Dans un récent article publié dans le Journal of Fish Biology, notre équipe de l’Université de Victoria a étudié les sons étranges et uniques émis par différentes espèces de poissons le long de la côte de la Colombie-Britannique.
Les chercheurs savent depuis des siècles que certains poissons produisent des sons. Le philosophe et scientifique grec Aristote a même écrit sur le sujet. Cependant, nous savons très peu de choses sur les sons de différentes espèces de poissons, car il est difficile de déterminer l’origine d’un bruit sous l’eau.
Pour identifier le poisson émetteur de chaque son, notre équipe a déployé un réseau de localisation acoustique sous-marine dans le détroit de Barkley, en Colombie-Britannique. Conçu par Xavier Mouy, collaborateur du projet, ce réseau nous a permis de trianguler les sons avec précision et de les associer à des coordonnées.
Grâce à cette triangulation et à des enregistrements vidéo sous-marins, nous avons pu associer des sons aux espèces qui les émettaient. Au cours de notre étude, nous avons répertorié plus de 1 000 sons de poissons et les avons associés à huit espèces des récifs rocheux : la morue-lingue, la perche de pilotis, le sourcil de varech et cinq espèces de sébastes (cuivré, à dos épineux, noir, canari et vermillon).
Nous avons été particulièrement enthousiasmés par l’identification de sons émis par les sébastes canari et vermillon, car il n’avait jamais été documenté que ces espèces produisaient des sons.
Différencier les sons des poissons
Nous avons voulu déterminer si les sons de différentes espèces étaient suffisamment caractéristiques pour pouvoir être distingués les uns des autres. Pour ce faire, nous avons créé un modèle d’apprentissage machine à partir de 47 caractéristiques sonores, telles que la fréquence (hauteur du son) et la durée, afin de comprendre les particularités de chaque espèce.
Les sébastes noirs produisent par exemple un long grondement semblable au coassement d’une grenouille, tandis que les sébastes à dos épineux émettent une série de petits coups et de grognements. Le modèle sonore a permis de prédire avec une précision pouvant atteindre 88 % à quelle espèce appartenait chaque son. Ce résultat a surpris et enthousiasmé notre équipe, car de nombreuses espèces de poissons des récifs rocheux sont étroitement apparentées.
Nous savons que certaines espèces émettent des sons caractéristiques lors d’activités telles que la parade nuptiale ou la défense de leur territoire. Nos recherches ont montré que de nombreuses espèces produisent également des sons lorsqu’elles fuient d’autres poissons.

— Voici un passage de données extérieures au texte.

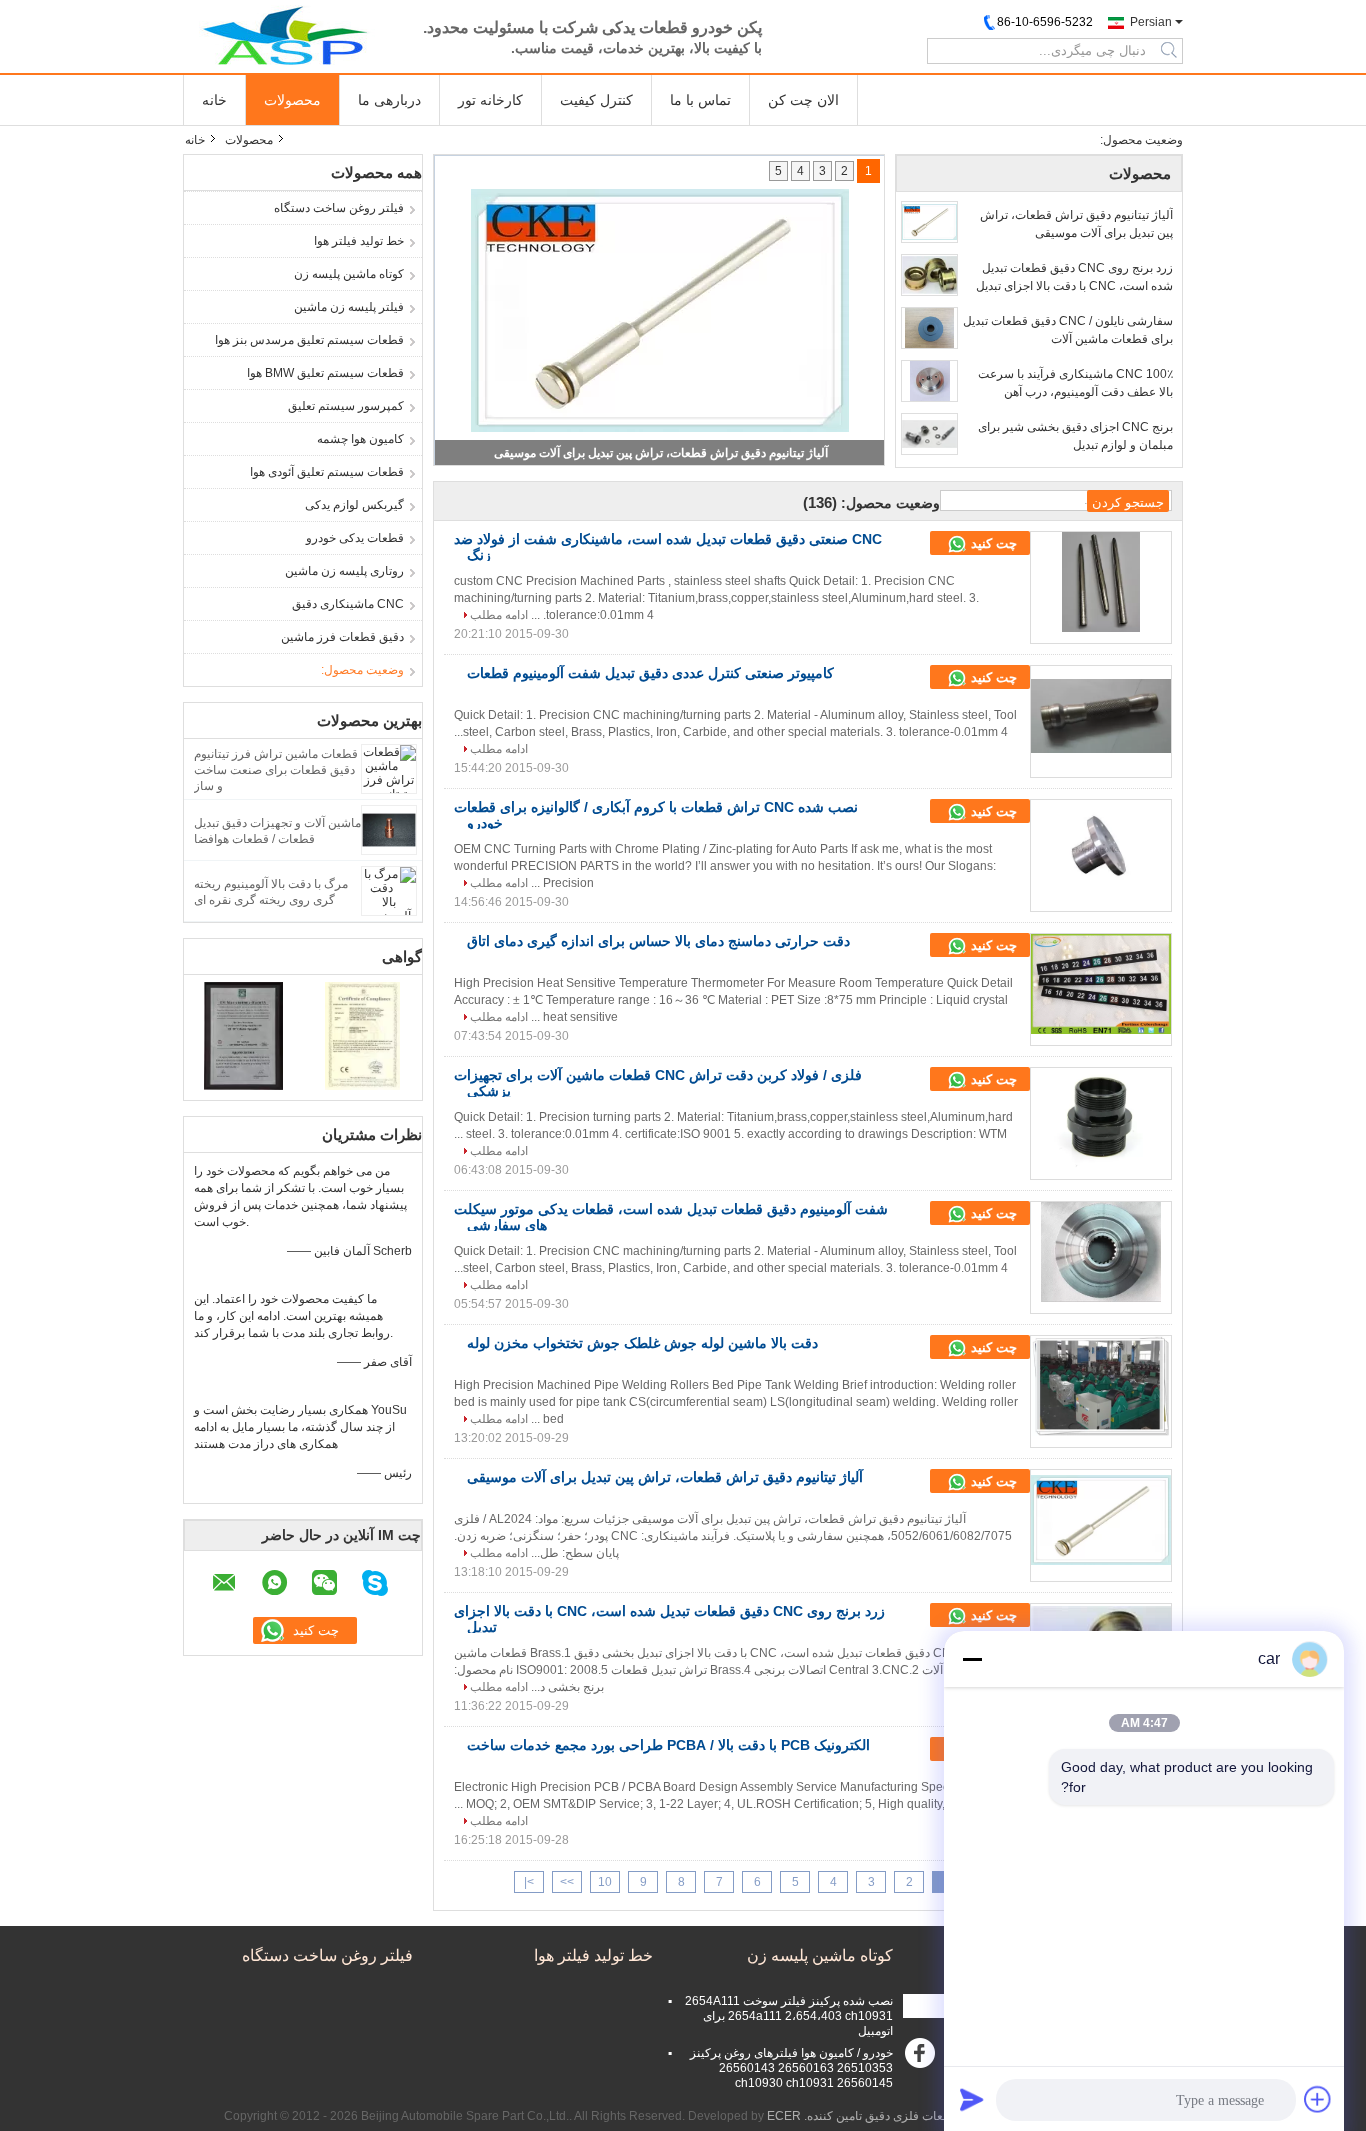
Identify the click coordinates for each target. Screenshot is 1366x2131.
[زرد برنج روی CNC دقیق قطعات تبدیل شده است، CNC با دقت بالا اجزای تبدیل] (929, 275)
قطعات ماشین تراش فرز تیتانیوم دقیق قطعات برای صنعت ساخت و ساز (276, 770)
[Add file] (1318, 2099)
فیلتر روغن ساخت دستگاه (339, 208)
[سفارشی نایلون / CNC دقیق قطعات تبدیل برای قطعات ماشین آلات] (929, 328)
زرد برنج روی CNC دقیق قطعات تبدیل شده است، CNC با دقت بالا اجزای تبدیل (661, 453)
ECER (784, 2116)
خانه (214, 100)
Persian (1151, 22)
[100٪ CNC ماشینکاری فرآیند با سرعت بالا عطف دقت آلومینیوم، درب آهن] (929, 381)
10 (605, 1882)
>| (529, 1882)
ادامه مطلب (499, 615)
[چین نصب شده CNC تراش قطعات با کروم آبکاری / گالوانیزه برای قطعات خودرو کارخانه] (1101, 850)
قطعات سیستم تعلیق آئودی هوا (327, 472)
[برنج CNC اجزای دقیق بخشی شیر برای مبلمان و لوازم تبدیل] (929, 434)
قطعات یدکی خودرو (355, 538)
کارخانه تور (490, 100)
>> (567, 1882)
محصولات (292, 100)
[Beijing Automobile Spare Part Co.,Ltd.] (293, 35)
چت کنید (992, 543)
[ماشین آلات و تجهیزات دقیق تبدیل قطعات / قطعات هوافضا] (389, 829)
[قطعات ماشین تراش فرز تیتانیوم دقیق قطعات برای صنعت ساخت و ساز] (389, 768)
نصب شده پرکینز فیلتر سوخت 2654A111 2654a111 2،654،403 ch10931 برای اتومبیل (789, 2016)
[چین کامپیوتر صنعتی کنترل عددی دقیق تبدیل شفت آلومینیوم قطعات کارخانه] (1101, 716)
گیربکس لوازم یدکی (354, 505)
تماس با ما (700, 100)
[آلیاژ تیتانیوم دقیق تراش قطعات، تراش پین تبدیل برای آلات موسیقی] (929, 222)
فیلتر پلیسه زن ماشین (349, 307)
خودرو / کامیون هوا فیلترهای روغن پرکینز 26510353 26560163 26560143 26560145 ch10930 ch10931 (791, 2068)
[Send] (972, 2099)
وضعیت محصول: (362, 670)
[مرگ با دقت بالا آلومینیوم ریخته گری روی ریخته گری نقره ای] (389, 890)
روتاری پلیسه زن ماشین (344, 571)
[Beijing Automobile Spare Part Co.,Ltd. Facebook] (923, 2058)
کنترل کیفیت (596, 100)
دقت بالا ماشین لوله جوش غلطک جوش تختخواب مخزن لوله (642, 1343)
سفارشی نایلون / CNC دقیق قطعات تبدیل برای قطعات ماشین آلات (1068, 330)
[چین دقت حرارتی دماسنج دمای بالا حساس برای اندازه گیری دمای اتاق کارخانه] (1101, 984)
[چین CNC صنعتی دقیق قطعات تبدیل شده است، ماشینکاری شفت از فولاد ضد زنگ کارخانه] (1101, 582)
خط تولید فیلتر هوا (359, 241)
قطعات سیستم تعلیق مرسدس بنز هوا (309, 340)
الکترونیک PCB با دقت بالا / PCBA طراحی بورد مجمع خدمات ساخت (668, 1745)
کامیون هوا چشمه (360, 439)
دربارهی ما (389, 100)
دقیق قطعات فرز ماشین (342, 637)
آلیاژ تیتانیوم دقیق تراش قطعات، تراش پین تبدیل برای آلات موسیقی (1076, 224)
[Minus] (972, 1659)
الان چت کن (803, 100)
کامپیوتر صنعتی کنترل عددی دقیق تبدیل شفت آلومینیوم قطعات (650, 673)
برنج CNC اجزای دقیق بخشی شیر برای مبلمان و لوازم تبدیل (1075, 436)
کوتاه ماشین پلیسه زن (349, 274)
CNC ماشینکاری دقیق (348, 604)
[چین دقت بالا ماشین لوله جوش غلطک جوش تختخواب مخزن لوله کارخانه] (1101, 1386)
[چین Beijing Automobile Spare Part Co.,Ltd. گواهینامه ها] (243, 1035)
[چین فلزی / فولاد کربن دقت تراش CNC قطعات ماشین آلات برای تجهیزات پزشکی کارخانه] (1101, 1118)
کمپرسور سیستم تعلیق (346, 406)
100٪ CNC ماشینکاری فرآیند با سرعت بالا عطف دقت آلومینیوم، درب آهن (1075, 383)
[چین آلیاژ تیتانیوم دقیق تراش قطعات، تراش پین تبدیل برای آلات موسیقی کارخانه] (1101, 1520)
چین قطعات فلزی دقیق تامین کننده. (891, 2116)
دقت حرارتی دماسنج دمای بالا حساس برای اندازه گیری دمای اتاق (658, 941)
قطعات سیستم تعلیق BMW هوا (325, 373)
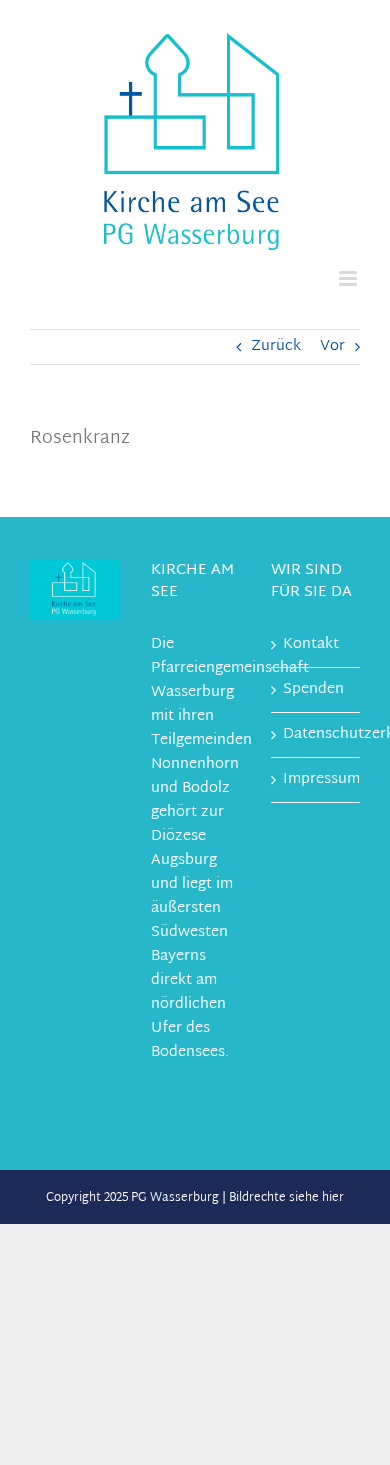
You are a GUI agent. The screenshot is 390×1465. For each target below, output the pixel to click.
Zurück (276, 346)
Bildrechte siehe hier (286, 1198)
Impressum (316, 780)
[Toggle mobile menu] (349, 278)
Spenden (313, 690)
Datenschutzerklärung (316, 735)
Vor (332, 346)
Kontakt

Ainsi, le sébaste cuivré et le sébaste à dos épineux émettent des grognements beaucoup plus fréquemment lorsqu’ils sont poursuivis par de gros poissons. Nous avons également enregistré les sons émis lorsqu’ils se nourrissent ou qu’ils ont des activités agressives, comme la poursuite.
Les sons dans les recherches futures
Nous avons également utilisé des appareils photo stéréo pour mesurer la longueur des poissons. Nous avons trouvé que les poissons de petite taille émettent des sons à plus haute fréquence (plus aigus) que les gros, ce qui pourrait permettre aux scientifiques d’estimer la taille d’un poisson en écoutant les sons qu’il produit. Cette découverte pourrait servir dans le domaine de la préservation, car l’estimation de la taille des poissons est un outil essentiel pour gérer les populations.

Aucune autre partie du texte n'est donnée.